**TASK ITEM**: Every line of the data that includes "Kuning" should be copied out.

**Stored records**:
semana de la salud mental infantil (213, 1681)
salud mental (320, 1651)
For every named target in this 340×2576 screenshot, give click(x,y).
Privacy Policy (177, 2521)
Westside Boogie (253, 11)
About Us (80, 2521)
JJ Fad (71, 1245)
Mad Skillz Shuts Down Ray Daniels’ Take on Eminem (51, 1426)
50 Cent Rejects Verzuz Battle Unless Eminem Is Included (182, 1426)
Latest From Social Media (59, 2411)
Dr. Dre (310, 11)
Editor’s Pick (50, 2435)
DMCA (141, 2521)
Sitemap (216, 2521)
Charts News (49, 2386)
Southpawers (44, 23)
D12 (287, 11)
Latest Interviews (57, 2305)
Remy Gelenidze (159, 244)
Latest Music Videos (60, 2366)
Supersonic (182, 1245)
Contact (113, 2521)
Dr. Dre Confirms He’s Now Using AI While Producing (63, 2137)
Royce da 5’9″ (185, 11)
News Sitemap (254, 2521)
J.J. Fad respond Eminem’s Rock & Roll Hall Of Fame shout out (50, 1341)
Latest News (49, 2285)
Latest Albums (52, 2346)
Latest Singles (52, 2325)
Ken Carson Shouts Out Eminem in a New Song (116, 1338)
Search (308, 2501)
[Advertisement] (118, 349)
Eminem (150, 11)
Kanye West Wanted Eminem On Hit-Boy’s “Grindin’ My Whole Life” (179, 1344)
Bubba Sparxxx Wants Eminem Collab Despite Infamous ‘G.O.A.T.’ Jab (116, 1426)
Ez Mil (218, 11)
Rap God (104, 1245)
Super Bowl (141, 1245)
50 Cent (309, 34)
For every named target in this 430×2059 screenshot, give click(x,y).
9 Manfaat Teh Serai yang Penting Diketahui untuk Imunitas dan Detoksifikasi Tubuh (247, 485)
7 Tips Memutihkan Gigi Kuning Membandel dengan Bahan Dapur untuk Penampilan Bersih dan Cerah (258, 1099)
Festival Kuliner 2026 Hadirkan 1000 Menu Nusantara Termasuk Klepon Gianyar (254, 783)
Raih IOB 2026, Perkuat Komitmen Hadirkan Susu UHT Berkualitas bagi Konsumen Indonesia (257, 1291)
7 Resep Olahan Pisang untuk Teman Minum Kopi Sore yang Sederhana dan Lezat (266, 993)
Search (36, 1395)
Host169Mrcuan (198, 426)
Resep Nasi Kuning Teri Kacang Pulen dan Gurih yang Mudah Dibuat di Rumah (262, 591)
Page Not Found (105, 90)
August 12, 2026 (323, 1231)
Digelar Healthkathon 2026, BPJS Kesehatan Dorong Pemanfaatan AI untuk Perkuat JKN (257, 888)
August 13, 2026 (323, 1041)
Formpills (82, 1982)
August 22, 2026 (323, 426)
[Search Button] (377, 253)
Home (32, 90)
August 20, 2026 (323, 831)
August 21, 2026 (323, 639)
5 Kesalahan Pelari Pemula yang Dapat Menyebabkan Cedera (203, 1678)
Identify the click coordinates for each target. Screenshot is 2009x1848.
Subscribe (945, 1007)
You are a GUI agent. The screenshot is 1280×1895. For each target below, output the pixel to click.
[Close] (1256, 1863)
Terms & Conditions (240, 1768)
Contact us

**WRITTEN REPLY**:
7 Tips Memutihkan Gigi Kuning Membandel dengan Bahan Dapur untuk Penampilan Bersih dan Cerah (258, 1099)
Resep Nasi Kuning Teri Kacang Pulen dan Gurih yang Mudah Dibuat di Rumah (262, 591)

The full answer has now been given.